WildDet3D

What It Is

WildDet3D is a promptable monocular 3D object detection model for in-the-wild images.
It predicts metric 3D boxes from a single RGB image and can use optional depth or camera intrinsics.
The method supports text prompts, point prompts, and 2D box prompts.
It is open-vocabulary in the sense that prompts can specify categories outside narrow 3D detection taxonomies.
The paper also introduces WildDet3D-Data and WildDet3D-Bench.
WildDet3D-Data is described as over 1M images across 13.5K categories.
The model targets spatial intelligence use cases such as robotics, AR, and open-world perception.

Unify promptable 2D object localization with monocular 3D box regression.
Use strong pretrained visual backbones for semantic features and depth/geometric features.
Allow optional depth signals at inference time to resolve monocular scale ambiguity.
Convert different prompt types into a shared prompt representation for the detector.
Predict 2D localization, 3D box geometry, depth-related quantities, and confidence jointly.
Scale open-world training by generating 3D boxes from existing 2D annotations and human verification.
Evaluate both prompt flexibility and zero-shot geometry transfer.

Inputs include an RGB image plus one or more prompts: text, point, or box.
Camera intrinsics can be supplied; if missing, the model can estimate intrinsics internally.
Optional sparse or dense depth can be fused to improve metric 3D localization.
Outputs include 2D boxes, 3D bounding boxes, depth maps, and predicted intrinsics.
The 3D box output contains position, dimensions, and orientation in camera-centric coordinates.
Scores combine 2D objectness and 3D confidence.

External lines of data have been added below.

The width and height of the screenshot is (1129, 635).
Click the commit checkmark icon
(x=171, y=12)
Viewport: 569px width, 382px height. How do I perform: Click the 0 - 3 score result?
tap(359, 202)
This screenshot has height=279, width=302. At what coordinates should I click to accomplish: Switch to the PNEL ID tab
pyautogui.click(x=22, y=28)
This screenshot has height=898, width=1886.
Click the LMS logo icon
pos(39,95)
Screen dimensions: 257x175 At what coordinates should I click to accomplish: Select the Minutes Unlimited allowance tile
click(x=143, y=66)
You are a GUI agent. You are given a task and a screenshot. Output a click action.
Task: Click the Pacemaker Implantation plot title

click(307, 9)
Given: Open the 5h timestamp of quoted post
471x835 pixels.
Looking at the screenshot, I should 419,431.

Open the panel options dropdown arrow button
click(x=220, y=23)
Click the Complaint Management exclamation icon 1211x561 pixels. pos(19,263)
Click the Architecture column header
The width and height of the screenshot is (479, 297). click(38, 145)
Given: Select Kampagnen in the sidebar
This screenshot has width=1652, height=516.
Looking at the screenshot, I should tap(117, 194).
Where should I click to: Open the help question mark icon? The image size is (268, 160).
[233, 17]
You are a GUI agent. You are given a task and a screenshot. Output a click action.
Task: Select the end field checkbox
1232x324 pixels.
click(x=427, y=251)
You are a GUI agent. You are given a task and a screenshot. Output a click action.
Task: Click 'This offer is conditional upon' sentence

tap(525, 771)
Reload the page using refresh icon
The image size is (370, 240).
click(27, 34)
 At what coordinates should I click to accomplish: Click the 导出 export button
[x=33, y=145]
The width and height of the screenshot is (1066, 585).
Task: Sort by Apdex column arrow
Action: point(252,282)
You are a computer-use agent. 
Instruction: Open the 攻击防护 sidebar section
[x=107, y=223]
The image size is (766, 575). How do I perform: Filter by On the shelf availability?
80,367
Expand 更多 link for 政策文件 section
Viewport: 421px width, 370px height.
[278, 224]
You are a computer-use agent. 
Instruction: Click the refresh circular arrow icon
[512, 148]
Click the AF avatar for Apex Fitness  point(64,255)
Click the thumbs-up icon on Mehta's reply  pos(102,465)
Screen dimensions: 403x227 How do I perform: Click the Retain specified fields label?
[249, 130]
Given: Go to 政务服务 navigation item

The public model card describes a SAM 3 ViT backbone for visual features.
A depth backend based on LingBot-Depth and DINOv2-style features supplies geometric latents.
A depth fusion module injects depth information into visual features without destabilizing pretrained features.
The promptable detector encodes text prompts and geometric prompts into a unified sequence.
The 3D head uses camera geometry, depth latents, and decoder features to regress 3D boxes.
The paper normalizes box orientation to reduce ambiguity for symmetric boxes.
Evaluation uses WildDet3D-Bench, Omni3D, Argoverse 2, ScanNet, and depth-augmented settings.

WildDet3D-Data is built by generating candidate 3D boxes from 2D annotations and retaining human-verified boxes.
The paper reports 22.6 AP3D with text prompts and 24.8 AP3D with box prompts on WildDet3D-Bench.
On Omni3D, it reports 34.2 AP3D with text prompts and 36.4 AP3D with box prompts.
In zero-shot evaluation, it reports 40.3 ODS on Argoverse 2 and 48.9 ODS on ScanNet.
Adding depth cues at inference gives a reported average gain of 20.7 AP across settings.
The model card reports about 1.2B parameters, so training and inference are compute-heavy.

Handles multiple interaction modes in one 3D detector.
Can exploit real depth when available, but does not require it for every image.
The large, diverse data pipeline directly attacks the long-tail 3D annotation bottleneck.
Text and box prompts make it compatible with open-vocabulary 2D detectors and human review tools.
Intrinsics prediction helps with web or ad hoc imagery where camera metadata is missing.
Strong zero-shot results indicate useful transfer beyond the training domain.

Monocular 3D remains sensitive to scale, camera pitch, and object truncation when depth is absent.
Optional depth improves accuracy, so camera-only performance may not meet safety margins.
Text prompts can match visually similar but operationally distinct objects.
The system is heavy for edge deployment without distillation or batching.
Single-image inference does not enforce temporal consistency.
Licensing and dependency constraints around foundation-model weights must be checked before production use.

WildDet3D is promising for operator-assisted labeling of rare apron objects from camera footage.
Text and box prompts can bootstrap 3D annotations for equipment not present in closed-set driving datasets.
The optional depth path maps well to camera-plus-LiDAR airside vehicles.
It should be validated on aircraft-scale scenes, low-profile equipment, night glare, rain, and reflective surfaces.
It is less directly suited to hard real-time safety perception until latency and calibration behavior are measured.
A practical airside stack would use WildDet3D as an offline mining or assisted-perception module first.

Provide calibrated intrinsics and sparse LiDAR depth whenever possible; do not rely on intrinsics prediction in safety runs.
Normalize prompts with airport-specific synonyms such as "baggage cart", "dolly", and "ULD cart".
Store the prompt text, prompt type, depth availability, and camera metadata with each prediction for auditability.
Add temporal smoothing or tracker association if outputs feed runtime obstacle reasoning.
Benchmark separately for prompt modes; box-prompt success does not imply text-prompt success.
Use it to generate candidate labels, then require human or rule-based verification before training production detectors.